Il ruolo dei Comuni – In questo senso, è importante il ruolo che assume il comune nell’avvio e nella gestione dei progetti. La maggior parte delle amministrazioni cittadine (il 66%) immagina di avere un ruolo da “promotore”, cioè il soggetto capofila che delinea le applicazioni prioritarie, la strategia per migliorare la qualità della vita dei cittadini e aumentare il livello di attrattività del territorio e che si impegna in prima persona a guidare i progetti. Quasi un comune su due in Italia (il 47%) vorrebbe un ruolo da “abilitatore”, che crea le condizioni per lo sviluppo di progetti Smart da parte di privati (es. mettendo a disposizioni infrastrutture, dati,…), sull’esempio di Barcellona dove la municipalità con la società privata Tunstall offre a più di 70.000 cittadini teleassistenza gratuita. Solo il 22% dei comuni italiani, infine, immagina per sé un ruolo da “utilizzatore”, che usufruisce dei dati condivisi da attori terzi per erogare a sua volta servizi, come il bike sharing senza stazioni fisse avviato a Milano e Firenze con le società Mobike e OFO.

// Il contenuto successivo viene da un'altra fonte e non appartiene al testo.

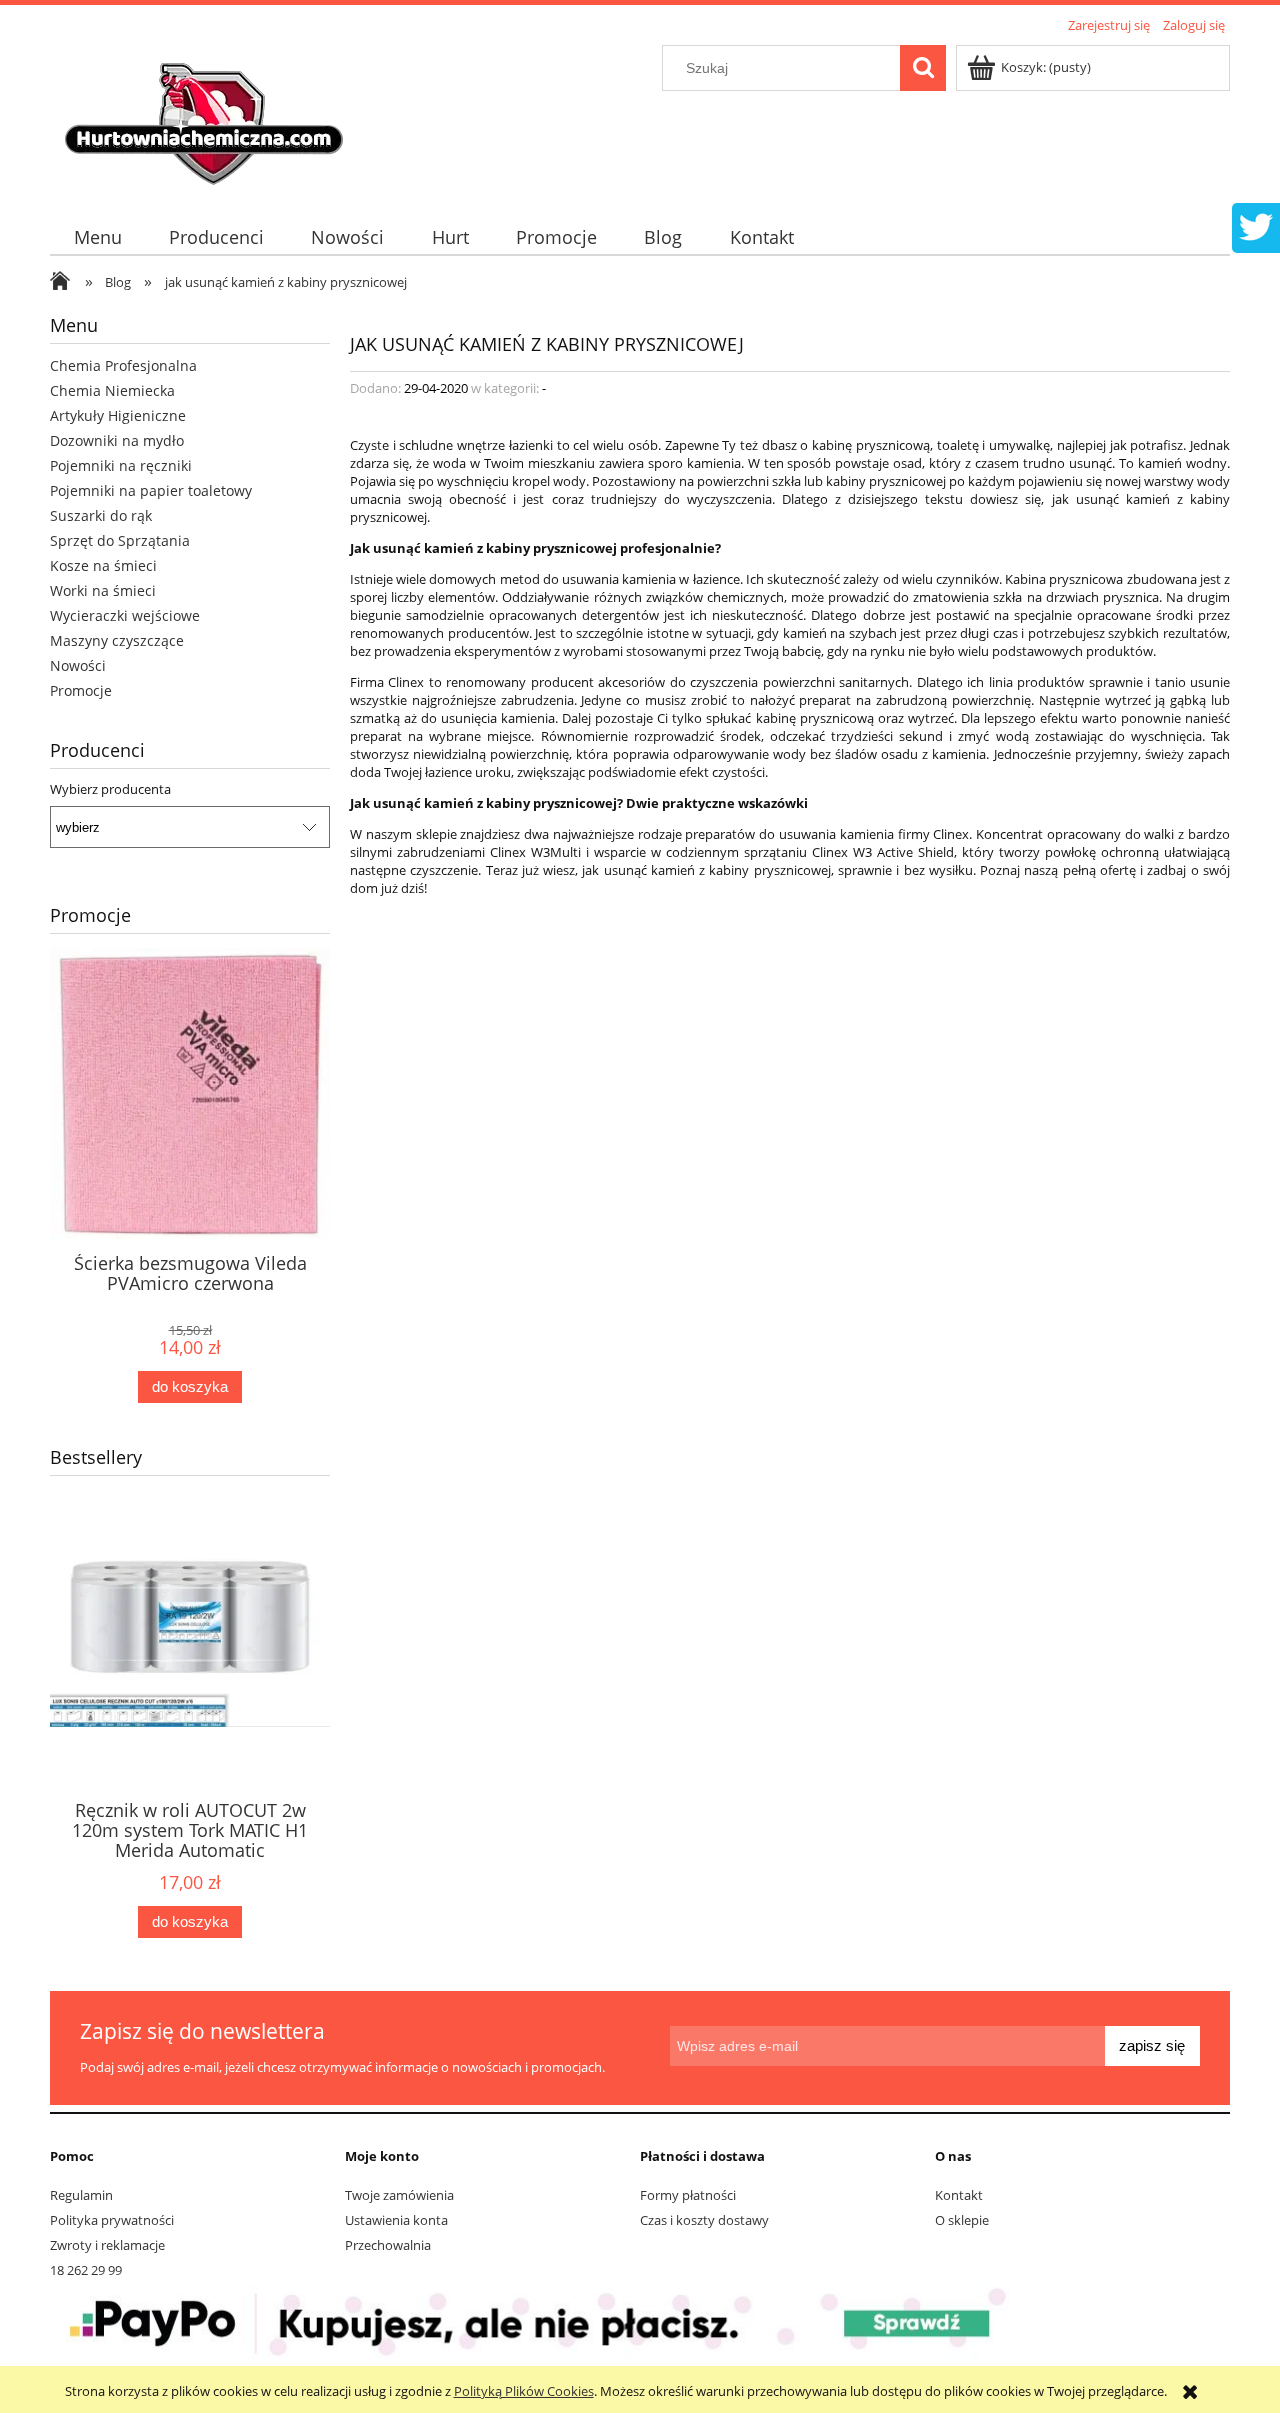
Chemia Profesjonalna (123, 365)
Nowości (78, 665)
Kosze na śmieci (103, 565)
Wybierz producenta (110, 789)
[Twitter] (1256, 225)
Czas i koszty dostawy (704, 2220)
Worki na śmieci (103, 590)
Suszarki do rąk (101, 515)
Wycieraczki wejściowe (125, 615)
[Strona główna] (207, 117)
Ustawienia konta (396, 2220)
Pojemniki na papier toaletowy (151, 490)
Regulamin (81, 2195)
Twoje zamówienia (399, 2195)
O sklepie (962, 2220)
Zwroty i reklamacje (107, 2245)
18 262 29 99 (86, 2270)
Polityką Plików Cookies (524, 2391)
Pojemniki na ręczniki (121, 465)
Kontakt (959, 2195)
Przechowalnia (388, 2245)
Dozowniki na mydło (117, 440)
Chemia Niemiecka (112, 390)
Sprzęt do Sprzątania (120, 540)
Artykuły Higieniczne (118, 415)
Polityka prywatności (112, 2220)
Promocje (81, 690)
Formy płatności (688, 2195)
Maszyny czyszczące (117, 640)
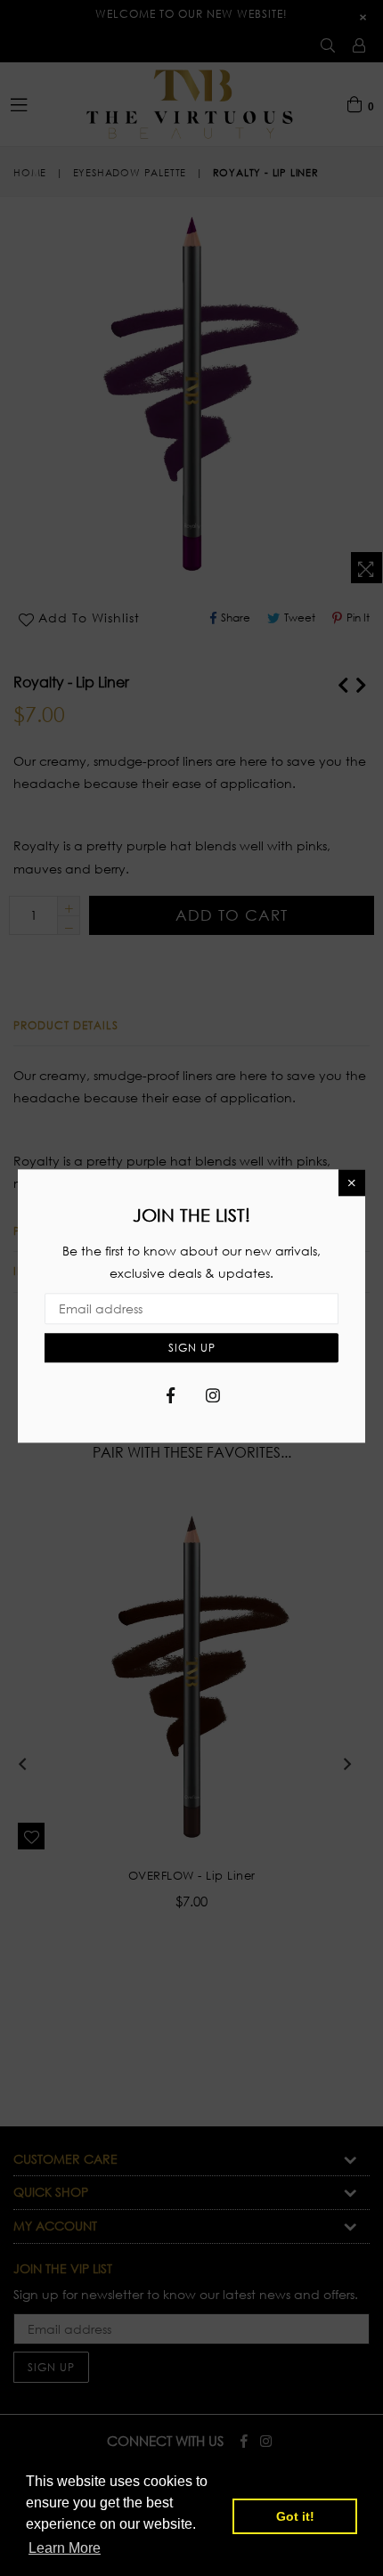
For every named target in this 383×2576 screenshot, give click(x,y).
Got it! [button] (295, 2516)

La raccolta dei dati – Due comuni italiani su tre non utilizzano i dati raccolti all’interno dei progetti di smart City perdendo importanti opportunità per abilitare nuovi servizi per i cittadini. Nel dettaglio, solo il 34% delle amministrazioni utilizza i dati raccolti e, tra questi, appena il 12% li condivide con altri. Il 53% dei Comuni invece non utilizza internamente i dati raccolti, ma dichiara che saranno utilizzati in seguito. Nel 13% dei casi i dati non sono utilizzati internamente e difficilmente lo saranno in seguito.

Le nuove reti di comunicazione – Nel 2017 si segnalano alcune importante evoluzioni nelle reti di comunicazione per l’IoT che consentono di ridurre costi e complessità nello sviluppo di nuovi servizi digitali per i cittadini. Alle nuovi reti come SigFox e LoRa, si affianca la rapida diffusione sul territorio italiano della rete Narrow-Band IoT e le prime sperimentazioni di reti 5G che coinvolgono già molte città, come Bari, L’Aquila, Matera, Milano e Prato. “Grazie alle nuove reti disponibili e alla maggiore facilità di connessione di oggetti intelligenti, una municipalità ha la possibilità di giocare un nuovo ruolo nello sviluppo di applicazioni e servizi per i cittadini – spiega Antonio Capone, Responsabile scientifico dell’Osservatorio Internet of Things -. Gli impatti positivi delle nuove tecnologie di rete sul ritorno dell’investimento e sulla riduzione di complessità di avvio e di gestione dei progetti, aprono nuove opportunità di collaborazione con attori privati anche nel campo della condivisione di dati per servizi di pubblica utilità. L’abbassamento delle barriere d’ingresso consente maggiori opportunità di sperimentazione di nuove applicazioni anche con start-up”.